Con la borraccia piena assicurata fermamente alla cintura, Jake si avvicinò alla tenda sita più o meno a metà della fila e vi infilò la testa. Tre delle quattro cuccette militari erano vuote. Joe Spicci, piccolo e nodoso, alzò lo sguardo dalla quarta cuccetta dove stava leggendo con la massima attenzione un giornale sportivo della precedente domenica.
— Vado a fare un giro — annunciò Jake con qualche riluttanza. Purtroppo era meglio avvertire qualcuno che non sarebbe rientrato fino a tardi. Non voleva che si preoccupassero se non si fosse fatto vedere per la cena.
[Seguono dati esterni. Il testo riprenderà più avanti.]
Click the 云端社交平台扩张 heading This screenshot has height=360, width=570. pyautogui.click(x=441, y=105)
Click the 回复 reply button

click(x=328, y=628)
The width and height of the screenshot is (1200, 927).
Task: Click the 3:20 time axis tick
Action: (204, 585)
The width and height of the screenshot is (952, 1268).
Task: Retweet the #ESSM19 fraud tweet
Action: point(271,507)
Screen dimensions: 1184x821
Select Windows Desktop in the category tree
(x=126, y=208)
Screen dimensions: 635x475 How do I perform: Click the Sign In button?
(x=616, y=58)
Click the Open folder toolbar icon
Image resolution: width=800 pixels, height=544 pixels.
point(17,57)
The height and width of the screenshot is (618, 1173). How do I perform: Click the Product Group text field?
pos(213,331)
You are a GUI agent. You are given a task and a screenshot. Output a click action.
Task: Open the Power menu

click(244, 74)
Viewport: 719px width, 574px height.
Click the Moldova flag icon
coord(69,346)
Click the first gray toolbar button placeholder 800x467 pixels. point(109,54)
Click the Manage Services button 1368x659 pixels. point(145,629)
— Ah sì? E dove? — rispose Spicci, con aria interessata.
— Oh, solo una passeggiata — fu la secca replica. In quella passeggiata non voleva compagnia. — Ci vediamo a cena… o forse più tardi.
— Va bene. Tanto oggi farà troppo caldo per muoversi. Buon divertimento. — E Spicci si tuffò nuovamente nelle pagine aperte del suo giornale sportivo.
Non dovette percorrere neppure cento passi prima di lasciarsi dietro anche le ultime voci del campo. Pochi passi ancora e anche le tende sarebbero sparite dalla vista. Là in fondo alla gola il terreno mostrava solo nuda roccia, un vero deserto, ma le cose miglioravano un po’ una volta oltrepassata la grande balza sotto cui sorgevano le tende. Quell’improvvisa alzata sovrastava uomini e oggetti giorno e notte, maestosa e immobile come uno spirito benevolo avvolto in un lenzuolo; tuttavia non era altro che una modesta ondulazione del terreno a confronto delle gigantesche balze soprastanti che celavano alla vista le colorate e fantastiche stratificazioni rocciose delle pareti del canyon. Dopo quattro mesi in un campo di lavoro proprio in fondo al Grand Canyon, Jake poteva dire di conoscere un poco i dintorni, pur rifiutando di abituarvisi: impossibile considerare normale un posto come quello se uno aveva un po’ di fantasia.